One road stays open to private cars in November—the northern corridor. Gardiner entrance. Mammoth. Tower Junction. Then east through Lamar Valley to Cooke City. That is it. Build your whole Yellowstone plan around this single L-shaped strip—every stop, every elk herd, every steaming pool will sit along these 50-some miles. Sounds tight. It isn't. This slice packs the park's densest wildlife turf and its easiest thermal spots. Dig into the corridor instead of whining about the gates that are locked.
Wolf watchers line Lamar Valley pull-outs before sunrise. The serious ones—spotting scopes on tripods—arrive 45 minutes before first light to glass the valley floor and ridges. Show at 8 AM and you'll park behind the crowd, peering over someone's shoulder scope. Get in position before full light, bring a headlamp, and expect to be cold for 30 minutes. The discipline pays off.
At 1,890 meters (6,200 feet), Mammoth Hot Springs sits far below the park's interior average of 2,440 meters (8,000 feet). That drop buys you two things: less brutal cold and roads that crews clear first after storms. The payoff? This is the only developed area that stays open year-round. Come November, the Albright Visitor Center, the last park lodging still taking guests, and whatever food services haven't shut down all huddle here. Book a room in Mammoth or slip five minutes north to Gardiner. Don't even think about West Yellowstone—the West Entrance locks shut in November, so that route is dead.
Forget Instagram—cell service in Yellowstone in November flatlines the moment you roll past Mammoth. Zero bars. Nada. Download offline maps before you hit the gate. Pin the ranger stations along the northern corridor. Text a friend your exact route and when you'll be back.
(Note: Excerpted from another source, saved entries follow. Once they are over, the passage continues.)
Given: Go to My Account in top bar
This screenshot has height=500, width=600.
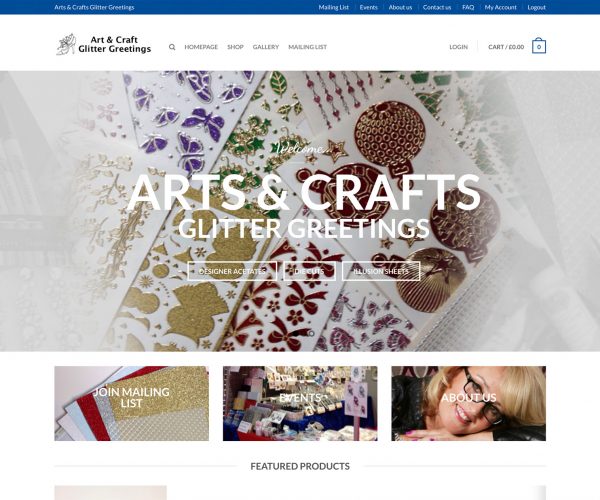Looking at the screenshot, I should [501, 7].
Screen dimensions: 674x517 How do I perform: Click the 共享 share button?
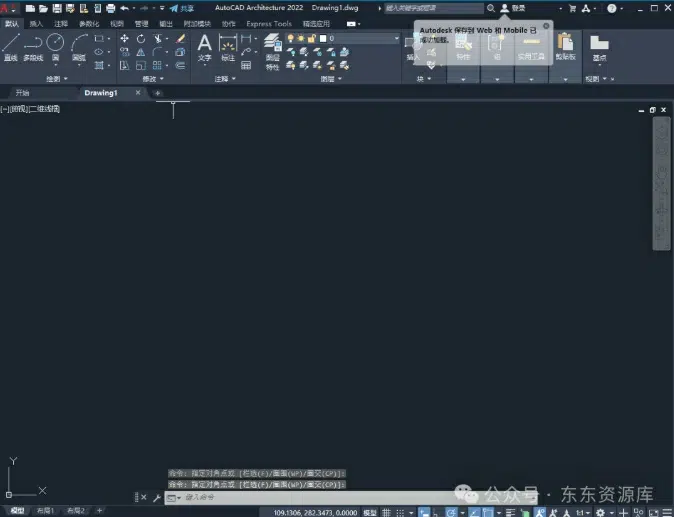click(x=182, y=8)
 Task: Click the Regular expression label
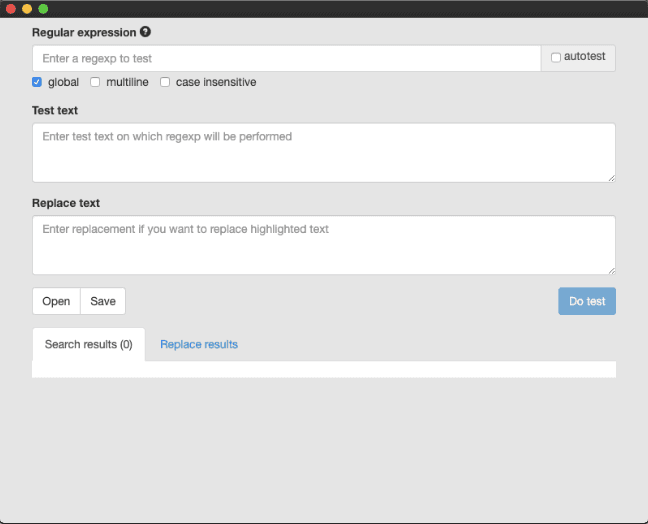(x=84, y=32)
This isn't drama; it's the winter checklist rangers hand every visitor.

Avoid These Mistakes

Your city parka won't cut it. Experienced travelers who've survived winter in urban environments consistently underestimate what Yellowstone's elevation and wind exposure add to the equation. -10°C (14°F) downtown—surrounded by buildings, windbreaks, heated transit—isn't remotely the same as -10°C (14°F) standing in an exposed Lamar Valley pull-out at 6 AM with a 30 km/h (19 mph) crosswind. Buy or rent serious gear—rated, tested, worn-in gear—rather than adequate gear.
Old Faithful and Grand Prismatic Spring vanish behind locked gates every November. The south and east entrances close around November 1, and the roads to the geyser basins follow within days. First-timers whose mental picture of Yellowstone is built on these specific landmarks need to understand clearly before booking: those locations are not accessible by private vehicle in November. Planning to visit beyond Mammoth without knowing this? You'll be staring at snowbanks instead of geysers. If they are your primary targets, visit in May, June, or September when the full road network is open.
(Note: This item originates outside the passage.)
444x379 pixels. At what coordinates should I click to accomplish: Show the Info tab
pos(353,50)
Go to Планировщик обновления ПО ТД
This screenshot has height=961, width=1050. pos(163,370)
Don't trust the morning. Clear skies at -5°C (23°F) can collapse into whiteout by 1 PM. Roads turn impassable within an hour. The park service shuts gates without warning—no debate, no delay. Travelers who shrug at early signs—snow starting to stick, mercury dropping, wind picking up—end up stuck at the end of a road with nowhere to turn around. Check the park's official channels and the Gardiner-area weather service every morning before you leave. Not once when you arrive.